Fiction Writers Review also organizes and sponsors an annual write-a-thon, "The Great Write Off," whose goal is to raise both public awareness of and funding for the charitable work of these organizations.

Notable publications include Charles Baxter's essay "Owl Criticism," which was originally presented as part of the 2011 AWP Writers Conference Panel "The Good Review: Criticism in the Age of Book Blogs and Amazon.com" and has been subsequently cited in such publications as American Fiction Notes and elsewhere; Christine Hartzler's essay "Games Are Not About Monsters," which was anthologized in Best of the Web 2010 and collected in Creative Composition, edited by Pollack, Chamberlin, and Bakopoulos; and Michael Rudin's "Writing the Great American Novel Video Game," which was also collected in Creative Composition.

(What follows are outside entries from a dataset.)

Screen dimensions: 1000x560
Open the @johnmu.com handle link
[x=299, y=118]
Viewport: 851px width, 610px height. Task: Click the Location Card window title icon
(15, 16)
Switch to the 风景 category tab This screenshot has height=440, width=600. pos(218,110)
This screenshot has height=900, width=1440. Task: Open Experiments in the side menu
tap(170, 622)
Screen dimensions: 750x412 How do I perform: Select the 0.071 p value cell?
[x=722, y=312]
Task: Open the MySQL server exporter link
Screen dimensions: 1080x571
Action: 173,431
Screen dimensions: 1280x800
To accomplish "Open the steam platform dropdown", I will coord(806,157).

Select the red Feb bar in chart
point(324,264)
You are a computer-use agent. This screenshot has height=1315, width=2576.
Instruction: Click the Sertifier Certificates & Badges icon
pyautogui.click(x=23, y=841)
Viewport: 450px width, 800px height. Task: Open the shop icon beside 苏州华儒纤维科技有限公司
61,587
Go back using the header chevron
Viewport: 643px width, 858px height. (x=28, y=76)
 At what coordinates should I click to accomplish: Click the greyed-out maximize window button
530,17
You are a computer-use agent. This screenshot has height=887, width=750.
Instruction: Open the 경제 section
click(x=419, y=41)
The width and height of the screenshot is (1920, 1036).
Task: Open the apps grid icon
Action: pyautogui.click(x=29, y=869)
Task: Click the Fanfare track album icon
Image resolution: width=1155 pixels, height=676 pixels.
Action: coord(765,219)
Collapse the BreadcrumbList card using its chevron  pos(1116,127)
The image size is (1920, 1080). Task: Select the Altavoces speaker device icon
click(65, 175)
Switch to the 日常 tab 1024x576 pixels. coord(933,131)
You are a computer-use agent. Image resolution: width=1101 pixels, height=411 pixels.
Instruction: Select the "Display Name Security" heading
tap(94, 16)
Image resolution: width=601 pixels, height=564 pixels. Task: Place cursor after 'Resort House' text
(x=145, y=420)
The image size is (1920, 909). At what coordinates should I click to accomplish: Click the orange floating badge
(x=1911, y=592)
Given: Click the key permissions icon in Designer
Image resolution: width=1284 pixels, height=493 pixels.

Editors: Jeremiah Chamberlin, Michael Rudin, Rebecca Scherm, Brandon Bye, Leah Falk, Steven Wingate, James Pinto

Interview subjects have included: Megan Abbott, Steve Almond, Russell Banks, Richard Bausch, Matt Bell, Pinckney Benedict, Tom Bissell, Robert Olen Butler, Lydia Davis, Richard Ford, Ben Fountain, Cristina Garcia, Skip Horack, Laura Kasischke, J. Robert Lennon, Jonathan Lethem, Margot Livesey, Bruce Machart, Hisham Mater, Elizabeth McCracken, Ana Menendez, Peter Orner, Daniel Orozco, Benjamin Percy, Steven Schwartz, Jim Shepard, Manil Suri, Wells Tower, Laura van den Berg, Colson Whitehead, Charles Yu, and many others.

==Recognition==
- Michigan Humanities Council: 2012 Major Grant recipient
- "Writing the Great American Video Game" by Michael Rudin collected in Creative Composition, edited by Eileen Pollack, Jeremiah Chamberlin, and Natalie Bakopoulos (Cengage, 2013)
- Featured Presenter at the 2010 AWP Writers' Conference on the panel "Evolution of the New Media: Online Literary Journals in 2010"
- Panel Organizer and Featured Presenter at the 2011 AWP Writers' Conference on the panel "The Good Review: Criticism in the Age of Book Blogs and Amazon.com"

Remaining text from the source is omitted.